文庫化にあたって改題されていてあやうく見逃すところでしたが、
著者である森下典子さんの名前が目にとまって
「あ!あの本だ!!」と気がつきました。


森下典子さんにはなんどかお目にかかったことがありますが、
好奇心を満々に湛えた目がとても印象的な
まさに「才気煥発」という言葉がぴったりの女性。
みずからの茶道体験をみずみずしい文章で綴った名著『日々是好日』(飛鳥新社)など、
これまでいくつもの素晴らしい文章を発表しています。


なのにこの本に関しては
読んでいるあいだ中ずっと
宙づりの気分を味わわされていました。


森下さんの書いた本だから、
書かれていることは本当だと信じたい・・・
でもにわかには信じられない・・・
いや、それでもやっぱり本当かも・・・・・というふうに。


森下さんの『前世への冒険』のはじまりは、
ある女性誌編集部からの一本の電話でした。
京都に前世がみえると評判の女性がいて、
その人に前世をみてもらって体験記にまとめてほしい、というのです。

そしてその清水さんという女性との出会いが
森下さんを予想もしなかった旅に連れ出します。


清水さんのやりかたは、
何日か前から“肉断ち”をしたうえで午前中に寺に行き、
護摩の火の前に座り炎を透かしてその人の前世をみるというもの。

清水さんにみてもらった森下さんの前世は驚くべきものでした。
なんと彼女の前世は、ルネサンス期にイタリアはフレンッエで活躍した
「デジデリオ・ダ・セッティニャーノ」という彫刻家だったというのです。


レオナルド・ダ・ヴィンチやミケランジェロならともかく、
デジデリオなんて名前の彫刻家、ほとんどの人が初めて耳にするはずです。

ところが調べてみると、ほんとうにいたのですね。そういう人が。
このあたりから話は俄然おもしろくなっていきます。

当初はフィレンッエに住む日本人に協力を依頼して調べていましたが、
ついには森下さんみずから現地調査を行うことになります。


「話しながら連れだって中央駅を出たところで、私はその景色に思わず立ち止まり、
心の中で両の腕を大きく広げた。声にならない溜め息が洩れた。
通りを挟んで目の前に、教会がそそりたっている。
『サンタ・マリア・ノヴェッラ教会です』
と、西山さんが指した。
胸がじーんと熱くなった。
(とうとう来た・・・・・・!フィレンッエに来た・・・・・!) 」(128ページ)


わかるなぁ。
ぼくもフィレンッエの駅に降り立ったときは森下さんと同じように感動しました。

## 短い練習 1
次の(a)〜(c)がこの書評の内容と合っているかどうかを、それぞれ「はい」か「いいえ」で答え、判断の決め手になった書評中の語句をそのまま引用せよ。
(a) 前世をみてもらう話を森下さんに持ちかけたのは、女性誌の編集部だった。
(b) 清水さんは護摩の火の前に座って、その人の前世をみる。
(c) 森下さんは最後まで自分では現地に行かず、人に頼んで調べた。
この書評と一覧には何のつながりもない。

## 抽出した一覧
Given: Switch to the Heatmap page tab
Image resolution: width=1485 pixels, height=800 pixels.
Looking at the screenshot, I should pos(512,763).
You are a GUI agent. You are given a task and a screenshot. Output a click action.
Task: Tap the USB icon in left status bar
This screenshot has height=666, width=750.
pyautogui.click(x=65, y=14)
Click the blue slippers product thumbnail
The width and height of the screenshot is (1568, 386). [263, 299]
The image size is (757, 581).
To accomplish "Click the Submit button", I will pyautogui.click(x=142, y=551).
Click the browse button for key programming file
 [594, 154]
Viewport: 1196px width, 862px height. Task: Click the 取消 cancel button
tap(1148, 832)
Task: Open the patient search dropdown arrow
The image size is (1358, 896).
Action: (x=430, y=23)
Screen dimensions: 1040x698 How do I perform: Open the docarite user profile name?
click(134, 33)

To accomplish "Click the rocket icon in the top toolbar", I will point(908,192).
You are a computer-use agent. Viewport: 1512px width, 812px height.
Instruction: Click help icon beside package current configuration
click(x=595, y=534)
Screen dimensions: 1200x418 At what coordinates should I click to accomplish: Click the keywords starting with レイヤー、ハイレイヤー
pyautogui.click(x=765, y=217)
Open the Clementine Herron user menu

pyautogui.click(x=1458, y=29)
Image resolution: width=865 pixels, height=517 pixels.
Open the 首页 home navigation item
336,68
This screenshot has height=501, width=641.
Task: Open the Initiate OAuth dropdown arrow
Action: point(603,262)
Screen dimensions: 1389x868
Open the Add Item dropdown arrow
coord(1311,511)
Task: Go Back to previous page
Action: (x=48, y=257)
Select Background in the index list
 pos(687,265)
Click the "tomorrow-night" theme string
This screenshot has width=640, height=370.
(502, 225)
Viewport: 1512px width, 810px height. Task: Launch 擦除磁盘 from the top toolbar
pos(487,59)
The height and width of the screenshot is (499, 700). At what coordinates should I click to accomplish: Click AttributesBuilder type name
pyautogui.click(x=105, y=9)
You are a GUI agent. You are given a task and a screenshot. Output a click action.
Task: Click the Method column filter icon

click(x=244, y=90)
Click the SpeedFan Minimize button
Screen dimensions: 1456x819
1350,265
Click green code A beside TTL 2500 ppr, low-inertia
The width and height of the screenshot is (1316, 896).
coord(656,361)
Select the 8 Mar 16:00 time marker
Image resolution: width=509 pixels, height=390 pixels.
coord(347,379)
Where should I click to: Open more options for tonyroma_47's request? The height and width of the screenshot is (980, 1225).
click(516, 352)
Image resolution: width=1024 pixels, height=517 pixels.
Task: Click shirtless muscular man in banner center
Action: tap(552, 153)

## 短い練習 2
一覧のうち、「I will point(908,192).」を含む行から「click(x=595, y=534)」を含む行までを、両端も含めてそのまま書き写せ。

## 練習の結果 1
(a) はい。「ある女性誌編集部からの一本の電話でした」
(b) はい。「護摩の火の前に座り炎を透かしてその人の前世をみるというもの」
(c) いいえ。「ついには森下さんみずから現地調査を行うことになります」

## 練習の結果 2
To accomplish "Click the rocket icon in the top toolbar", I will point(908,192).
You are a computer-use agent. Viewport: 1512px width, 812px height.
Instruction: Click help icon beside package current configuration
click(x=595, y=534)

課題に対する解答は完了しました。